Todo parece indicar que Berlanga emprendió el tercer episodio de esta informal serie con reticencia, si no con desgana, y que decidió dar el paso a instancias de sus productores, lógicamente deseosos de conservar cuanto fuese posible la gallina de los huevos de oro, que estaba resultando lo que ya se llama, con pedantería que no casa con las películas a las que se aplica, la «trilogía nacional» de Berlanga, y que alguno ha osado, incluso, alegremente, comparar con los «Episodios Nacionales», de Galdós. No hay para tanto, como el propio Berlanga, menos fatuo de lo que tratan de hacerle sus aduladores, es el primero en advertir.
Supongo que ni los promotores de la serie ni Berlanga —al fin activo, valorado y comercialmente seguro— lamentarán el éxito que parece haber saludado Nacional III (1982); de hecho, en vista de la acogida crítica que ha tenido, sospecho que los únicos que no podamos adherirnos al coro de apologistas seamos, precisamente, cuantos pudiéramos considerarnos responsables de haberle incitado a seguir contándonos las trapisondas de la familia Leguineche. Tal vez, en el fondo, porque Berlanga, que ha tenido que aguantar más que ninguno de nosotros a sus integrantes, estaba ya harto de ellos, y —pese a acceder por segunda vez a continuar su historia— quería acabar de una vez por todas.

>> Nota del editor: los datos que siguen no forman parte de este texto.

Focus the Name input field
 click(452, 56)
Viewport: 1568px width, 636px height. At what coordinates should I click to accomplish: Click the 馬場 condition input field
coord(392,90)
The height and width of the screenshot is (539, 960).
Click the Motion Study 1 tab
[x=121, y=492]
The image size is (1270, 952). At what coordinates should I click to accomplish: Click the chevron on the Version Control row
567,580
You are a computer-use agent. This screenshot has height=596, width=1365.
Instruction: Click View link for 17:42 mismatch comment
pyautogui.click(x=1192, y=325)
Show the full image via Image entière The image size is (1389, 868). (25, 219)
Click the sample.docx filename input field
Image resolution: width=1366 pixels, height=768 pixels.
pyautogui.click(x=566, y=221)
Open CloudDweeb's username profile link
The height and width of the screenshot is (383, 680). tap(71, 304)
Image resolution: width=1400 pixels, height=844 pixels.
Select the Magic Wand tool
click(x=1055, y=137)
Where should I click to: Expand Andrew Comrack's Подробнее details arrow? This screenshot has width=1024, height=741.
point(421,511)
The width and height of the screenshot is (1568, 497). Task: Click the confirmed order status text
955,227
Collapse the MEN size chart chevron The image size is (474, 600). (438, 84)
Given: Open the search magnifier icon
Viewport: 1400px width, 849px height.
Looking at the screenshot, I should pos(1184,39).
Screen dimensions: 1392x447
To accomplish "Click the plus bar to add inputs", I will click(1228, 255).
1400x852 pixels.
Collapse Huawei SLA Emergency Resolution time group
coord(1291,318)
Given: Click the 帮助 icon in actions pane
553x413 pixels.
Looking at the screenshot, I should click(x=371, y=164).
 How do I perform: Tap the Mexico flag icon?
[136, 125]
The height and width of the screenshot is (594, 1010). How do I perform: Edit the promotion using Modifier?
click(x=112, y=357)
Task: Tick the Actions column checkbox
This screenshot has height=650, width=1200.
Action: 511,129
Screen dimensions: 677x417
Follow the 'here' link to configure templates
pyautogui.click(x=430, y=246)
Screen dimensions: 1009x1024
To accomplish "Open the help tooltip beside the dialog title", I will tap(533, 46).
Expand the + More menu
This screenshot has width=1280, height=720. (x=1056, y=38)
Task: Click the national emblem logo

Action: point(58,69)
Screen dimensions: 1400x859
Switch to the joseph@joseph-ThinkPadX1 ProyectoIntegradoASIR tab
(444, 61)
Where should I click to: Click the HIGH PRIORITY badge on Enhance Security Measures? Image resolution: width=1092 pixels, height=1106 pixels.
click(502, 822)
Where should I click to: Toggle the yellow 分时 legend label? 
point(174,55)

Si tal era su intención, le felicito. Por mí puede abandonar a los Leguineche para siempre: el propio Berlanga ha puesto fin a mi interés por ellos con Nacional III, a mi entender la más endeble de las tres películas a ellos dedicadas, la que con más generalizado desprecio les trata, la que menos se preocupa por narrar algo que se parezca a una historia. De no ser Berlanga un autor poco propenso a prodigarse y a la hiperactividad, se podría creer que Nacional III era el producto de las prisas y la indiferencia del artesano que fabrica películas en cadena, sin pensar lo que va a hacer ni ocasión o deseo de modificar el guion (aunque sea una hipérbole llamar así a lo sirve de pobre sustento a Nacional III, por mucho que sea fruto de la enésima colaboración del director con Rafael Azcona).
Porque, a fin de cuentas, Nacional III es más todavía que Tras la pista de la Pantera Rosa (1982), de Blake Edwards, algo así como un «trailer» aquejado de elefantiasis (más de hora y media es mucho para autopublicidad retrospectiva), una serie de chistecitos o viñetas asainetadas, que pretende enlazar el esbozo de una trama que, si parte de algún sitio (unos personajes conocidos por el público), no llega a ninguna parte, sino que difumina, emborrona y volatiliza en la inexistencia unos seres que, como criaturas de ficción, habían llegado a tener cierta vitalidad. No es casual, en este sentido, que Luis Escobar —aquí más cerca del pesado Don Baldomero que del ingenioso marqués de Patrimonio nacional (1981)— pierda el protagonismo que adquirió en la segunda entrega —para mí, con mucho, la mejor de todas, y lo mejor que ha hecho Berlanga desde El verdugo (1963)—, y que lo ceda, en buena parte, a un López Vázquez lamentable, más triste y aburrido que nunca, a un Ciges que parece confinado a una monótona imitación de sí mismo, y una Amparo Soler Leal cuya reconciliación con López Vázquez marca el punto de inflexión de la película y el comienzo del fin de los Leguineche, sumidos en una torpe e inverosímil tentativa de evasión de divisas tan laboriosa como poco divertida.
Si la gracia de estas películas residía en sus personajes, y Berlanga los borra, y el interés de la serie se debía a la historia que, elípticamente y a retazos, se contaba mediante aquéllos, y en Nacional III la narrativa se diluye, se comprenderá la decepción que para mí ha supuesto esta tercera parte, inferior incluso a la primera, y que enlaza con ella por su tono despectivo, esquemáticamente caricaturesco, fácilmente cruel y un tanto embarullado, muy diferente del que engrandecía la segunda (que, por lo que se ve, es ahora la que casi todos consideran fallida). No quiere esto decir, por supuesto, que Nacional III sea una mala película, ni que Berlanga haya perdido facultades: lejos de ello, hace alarde de virtuosismo en numerosos planos-secuencia de complejidad abrumadora, de su soltura para mover la cámara alrededor de un montón de actores y figurantes, de su inventiva para escribir diálogos absurdos, etc. Además, la película ofrece muchas oportunidades para reírse (al menos, en su primera mitad). Lo que sucede es que de Berlanga se puede esperar más, y como él no va a exigírselo a sí mismo, tenemos que pedírselo los demás. Esperemos que la próxima película, ya sin los Leguineche, no tarde mucho en llegar, y que cuente con un buen guion.